Alors que la Cour des comptes vient de publier un rapport accablant sur la réforme de l’instruction en famille, des parlementaires et politiques de différents bords, mais aussi des membres de la société civile, défendent dans une tribune publiée dans Le Figaro l’instruction en famille :
Quel est le point commun entre Pierre Curie, Marguerite Yourcenar, Agatha Christie et Jean d’Ormesson ? Ils ont tous bénéficié de l’instruction en famille.
La Cour des comptes a publié récemment un rapport aussi accablant qu’éclairant sur la réforme de l’instruction dans la famille. Derrière la technicité apparente des constats – procédures lourdes, inégalités territoriales, manque de coordination – se dessine une réalité politique : l’État a délibérément érigé des obstacles pour dissuader les familles d’exercer une liberté fondamentale.

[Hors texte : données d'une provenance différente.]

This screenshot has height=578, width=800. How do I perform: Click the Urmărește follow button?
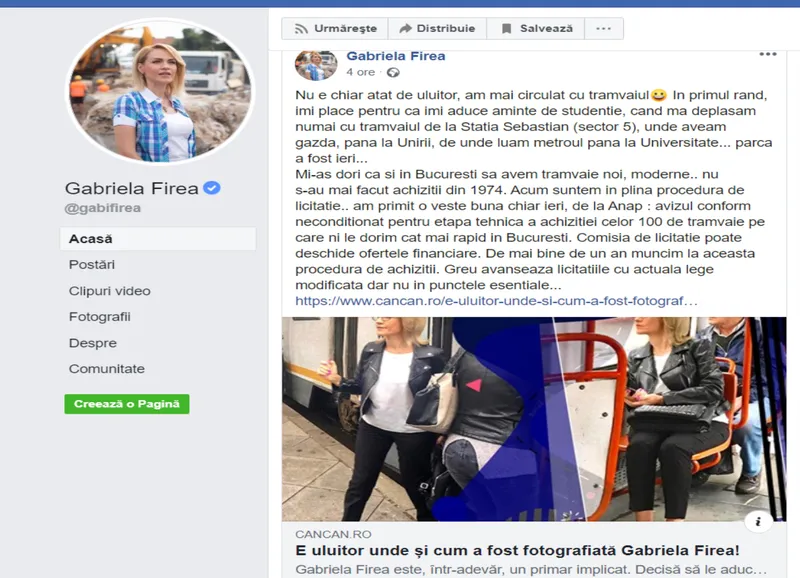click(x=335, y=29)
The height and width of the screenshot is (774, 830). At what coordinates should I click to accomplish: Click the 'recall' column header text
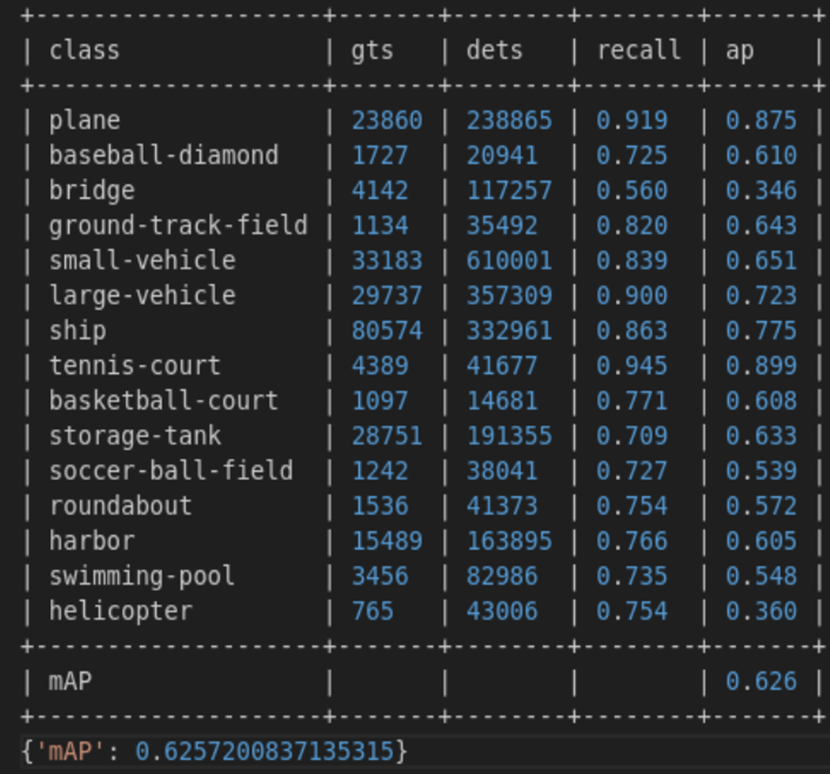tap(638, 50)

La liberté d’enseignement est protégée par le Préambule de 1946. L’article 26.3 de la Déclaration universelle des droits de l’homme affirme que « les parents ont, par priorité, le droit de choisir le genre d’éducation à donner à leurs enfants ». Cette hiérarchie est claire : ce n’est pas à l’État d’imposer, c’est aux parents de choisir, ils sont les premiers et principaux éducateurs de leurs enfants. Le rôle de la puissance publique n’est pas d’autoriser, mais de garantir que chaque enfant reçoive une instruction afin qu’il puisse devenir un adulte éclairé.

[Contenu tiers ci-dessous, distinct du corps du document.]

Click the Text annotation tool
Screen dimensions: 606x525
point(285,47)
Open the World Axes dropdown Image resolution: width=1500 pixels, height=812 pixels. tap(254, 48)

Depuis 2021, l’instruction en famille (IEF) ne relève plus de la liberté d’enseignement garantie par le droit français, mais d’un régime d’exception. L’autorisation préalable, imposée par la loi du 24 août, a remplacé le simple régime déclaratif. Résultat : les familles doivent désormais quémander un droit qui devrait leur être reconnu d’office, un droit naturel, celui d’instruire leurs enfants. Le principe de liberté a été inversé : c’est désormais à la famille de se justifier, et à l’administration d’en juger l’opportunité.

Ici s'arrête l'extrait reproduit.